Face detection uses MediaPipe BlazeFace (short-range model). The ONNX model runs entirely in the browser via ONNX Runtime Web with WebGPU acceleration. A discrete or integrated GPU is required; WASM fallback is not supported due to speed constraints.

The tool supports both live webcam and uploaded video sources. In video mode the file is processed frame-by-frame so every frame receives a full inference pass.


Output columns

Each recorded row corresponds to one person in one frame.

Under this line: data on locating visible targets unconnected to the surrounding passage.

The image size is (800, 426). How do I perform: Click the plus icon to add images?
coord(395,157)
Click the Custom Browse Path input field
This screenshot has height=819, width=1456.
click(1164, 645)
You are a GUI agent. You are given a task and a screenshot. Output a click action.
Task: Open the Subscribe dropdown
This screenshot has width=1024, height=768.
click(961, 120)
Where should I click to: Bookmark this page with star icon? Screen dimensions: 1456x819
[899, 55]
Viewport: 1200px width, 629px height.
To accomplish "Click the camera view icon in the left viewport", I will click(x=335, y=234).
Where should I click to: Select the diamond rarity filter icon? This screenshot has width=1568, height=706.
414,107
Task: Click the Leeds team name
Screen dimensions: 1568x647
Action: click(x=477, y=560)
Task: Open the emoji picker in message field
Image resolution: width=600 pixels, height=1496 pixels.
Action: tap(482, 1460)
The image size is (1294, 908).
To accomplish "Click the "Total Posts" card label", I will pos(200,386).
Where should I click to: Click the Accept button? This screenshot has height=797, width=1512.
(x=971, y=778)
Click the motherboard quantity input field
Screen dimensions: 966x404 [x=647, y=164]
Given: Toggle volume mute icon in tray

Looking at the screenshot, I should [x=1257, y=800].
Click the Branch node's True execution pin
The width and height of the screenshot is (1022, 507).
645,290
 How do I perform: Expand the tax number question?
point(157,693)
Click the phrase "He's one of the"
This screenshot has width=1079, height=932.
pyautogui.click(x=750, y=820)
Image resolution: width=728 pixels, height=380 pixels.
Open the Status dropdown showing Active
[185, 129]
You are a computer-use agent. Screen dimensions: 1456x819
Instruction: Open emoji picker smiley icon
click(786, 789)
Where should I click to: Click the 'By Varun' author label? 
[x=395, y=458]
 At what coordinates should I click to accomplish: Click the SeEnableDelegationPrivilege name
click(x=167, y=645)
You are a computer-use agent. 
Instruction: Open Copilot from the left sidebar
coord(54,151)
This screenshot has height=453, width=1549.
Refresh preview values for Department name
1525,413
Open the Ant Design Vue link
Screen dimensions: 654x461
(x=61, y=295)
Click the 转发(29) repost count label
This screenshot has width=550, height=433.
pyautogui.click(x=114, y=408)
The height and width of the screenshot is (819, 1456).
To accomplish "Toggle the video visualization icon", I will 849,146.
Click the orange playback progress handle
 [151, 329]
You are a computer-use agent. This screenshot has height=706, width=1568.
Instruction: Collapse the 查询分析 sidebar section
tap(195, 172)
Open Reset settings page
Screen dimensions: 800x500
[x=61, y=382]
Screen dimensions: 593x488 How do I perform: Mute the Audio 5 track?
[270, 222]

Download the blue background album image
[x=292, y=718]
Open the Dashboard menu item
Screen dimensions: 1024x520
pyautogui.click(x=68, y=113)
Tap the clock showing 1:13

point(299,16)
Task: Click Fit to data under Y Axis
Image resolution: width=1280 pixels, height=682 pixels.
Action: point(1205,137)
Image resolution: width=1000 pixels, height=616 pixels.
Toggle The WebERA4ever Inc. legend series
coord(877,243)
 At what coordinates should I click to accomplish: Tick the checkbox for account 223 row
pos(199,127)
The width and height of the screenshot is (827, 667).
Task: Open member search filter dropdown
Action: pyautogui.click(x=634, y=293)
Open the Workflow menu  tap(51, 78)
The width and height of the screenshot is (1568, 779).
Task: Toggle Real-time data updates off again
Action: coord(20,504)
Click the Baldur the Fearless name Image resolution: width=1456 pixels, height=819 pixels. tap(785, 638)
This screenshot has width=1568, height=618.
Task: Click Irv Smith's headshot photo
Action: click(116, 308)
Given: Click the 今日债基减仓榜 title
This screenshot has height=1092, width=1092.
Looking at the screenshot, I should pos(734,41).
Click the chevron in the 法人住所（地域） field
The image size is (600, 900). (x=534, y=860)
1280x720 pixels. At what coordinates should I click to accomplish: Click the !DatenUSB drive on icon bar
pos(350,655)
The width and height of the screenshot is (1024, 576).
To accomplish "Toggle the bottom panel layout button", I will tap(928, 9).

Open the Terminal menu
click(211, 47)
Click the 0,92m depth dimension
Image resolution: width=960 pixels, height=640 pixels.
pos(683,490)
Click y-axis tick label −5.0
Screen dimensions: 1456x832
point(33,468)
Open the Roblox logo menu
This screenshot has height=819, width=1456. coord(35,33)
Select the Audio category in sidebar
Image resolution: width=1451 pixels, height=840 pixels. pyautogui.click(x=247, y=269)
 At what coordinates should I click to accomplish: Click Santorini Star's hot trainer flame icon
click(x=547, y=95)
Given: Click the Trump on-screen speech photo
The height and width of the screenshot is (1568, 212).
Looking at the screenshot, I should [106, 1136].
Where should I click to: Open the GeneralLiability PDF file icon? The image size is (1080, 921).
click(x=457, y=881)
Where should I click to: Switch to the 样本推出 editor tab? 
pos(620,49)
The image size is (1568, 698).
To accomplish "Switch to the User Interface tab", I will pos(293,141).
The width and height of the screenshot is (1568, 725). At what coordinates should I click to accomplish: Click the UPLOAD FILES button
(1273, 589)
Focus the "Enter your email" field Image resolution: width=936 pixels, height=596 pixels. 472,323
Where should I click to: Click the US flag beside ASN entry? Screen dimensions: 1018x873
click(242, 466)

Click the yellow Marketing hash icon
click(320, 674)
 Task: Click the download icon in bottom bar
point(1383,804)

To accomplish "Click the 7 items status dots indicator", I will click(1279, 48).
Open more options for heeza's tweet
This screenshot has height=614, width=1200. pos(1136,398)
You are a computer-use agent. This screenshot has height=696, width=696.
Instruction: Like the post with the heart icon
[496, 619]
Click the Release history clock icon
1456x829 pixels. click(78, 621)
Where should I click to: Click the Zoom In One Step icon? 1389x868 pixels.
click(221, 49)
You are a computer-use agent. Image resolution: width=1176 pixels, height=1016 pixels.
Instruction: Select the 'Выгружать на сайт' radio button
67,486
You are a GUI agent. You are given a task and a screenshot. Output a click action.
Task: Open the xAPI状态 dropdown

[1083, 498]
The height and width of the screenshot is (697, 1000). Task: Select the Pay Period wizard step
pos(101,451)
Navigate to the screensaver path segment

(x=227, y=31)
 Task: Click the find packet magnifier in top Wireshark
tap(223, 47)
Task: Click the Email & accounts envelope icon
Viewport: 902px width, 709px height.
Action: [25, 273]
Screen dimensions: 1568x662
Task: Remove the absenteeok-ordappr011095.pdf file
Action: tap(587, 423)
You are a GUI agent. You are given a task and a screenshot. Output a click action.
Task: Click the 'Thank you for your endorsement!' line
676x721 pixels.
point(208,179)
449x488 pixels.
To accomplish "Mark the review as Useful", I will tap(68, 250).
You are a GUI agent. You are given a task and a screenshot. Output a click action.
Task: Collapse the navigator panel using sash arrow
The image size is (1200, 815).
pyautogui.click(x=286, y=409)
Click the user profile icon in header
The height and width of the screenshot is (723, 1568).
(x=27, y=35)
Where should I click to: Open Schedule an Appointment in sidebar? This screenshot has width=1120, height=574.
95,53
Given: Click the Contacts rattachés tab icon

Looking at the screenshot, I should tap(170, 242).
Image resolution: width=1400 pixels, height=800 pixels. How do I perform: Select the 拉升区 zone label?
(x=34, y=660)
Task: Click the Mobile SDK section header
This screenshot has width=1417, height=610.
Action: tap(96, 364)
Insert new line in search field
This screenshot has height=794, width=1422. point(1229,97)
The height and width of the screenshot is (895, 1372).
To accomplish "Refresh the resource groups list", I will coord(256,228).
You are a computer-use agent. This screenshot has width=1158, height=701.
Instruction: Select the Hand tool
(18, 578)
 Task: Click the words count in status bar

Beyond the basic face and gaze coordinates, the CSV includes gaze vector metrics, heatmap uncertainty metrics, and pairwise Joint Visual Attention (JVA) scores.

ColumnDescription
frameFrame index (0-based)
timestampVideo timestamp in seconds
face_indexPerson index within the frame (0–2)
face_x1Face bounding box — left edge (pixels)
face_y1Face bounding box — top edge (pixels)
face_x2Face bounding box — right edge (pixels)
face_y2Face bounding box — bottom edge (pixels)
gaze_xPredicted gaze target — x (pixels)
gaze_yPredicted gaze target — y (pixels)
inout_probProbability that gaze target is in-frame (0–1)
Gaze vector
gaze_vxUnit gaze direction — x component (face center → gaze target)
gaze_vyUnit gaze direction — y component
gaze_angle_degGaze angle in degrees (atan2; 0° = right, 90° = down)
gaze_dist_pxPixel distance from face center to predicted gaze target
Heatmap metrics
hm_peakPeak probability of the softmax heatmap — higher means more confident gaze target
hm_entropyNormalised Shannon entropy of the heatmap (0 = perfectly certain, 1 = uniform)
hm_spread_pxWeighted spatial standard deviation of the heatmap in pixels (RMS of x and y)
Joint Visual Attention (JVA)
jva_partner_idxFace index of the best JVA partner in the frame (−1 if only one person detected)
jva_gaze_dist_pxPixel distance between this person's gaze target and their partner's gaze target
jva_dir_simCosine similarity of the two gaze direction vectors (−1 = opposite, +1 = identical)
jva_hm_overlapBhattacharyya coefficient between the two softmax heatmaps (0 = no overlap, 1 = identical)
jva_scoreCombined JVA score averaging gaze proximity, direction similarity, and heatmap overlap (0–1)
tagUser-defined label from the recording bar

Metrics reference
Gaze vector

Derived from the straight line between the face-bounding-box center and the argmax of the predicted heatmap. gaze_angle_deg follows standard atan2 convention (0° = rightward, angles increase clockwise). gaze_dist_px is a proxy for how far the person is looking relative to their own position in the frame.

Heatmap uncertainty

The raw 64×64 model output is converted to a softmax probability distribution before computing metrics. hm_peak and hm_entropy measure prediction confidence from complementary angles — a high-entropy, low-peak heatmap indicates the model is uncertain about where the person is looking. hm_spread_px captures the spatial extent of the probable gaze region.

Joint Visual Attention

JVA metrics are computed pairwise: each person is matched to the partner whose jva_score is highest. The score combines three cues — spatial proximity of gaze targets (falls to 0 at ~25% of frame diagonal), cosine similarity of gaze directions, and the Bhattacharyya coefficient between heatmaps. A jva_score near 1 indicates two people are very likely attending to the same location.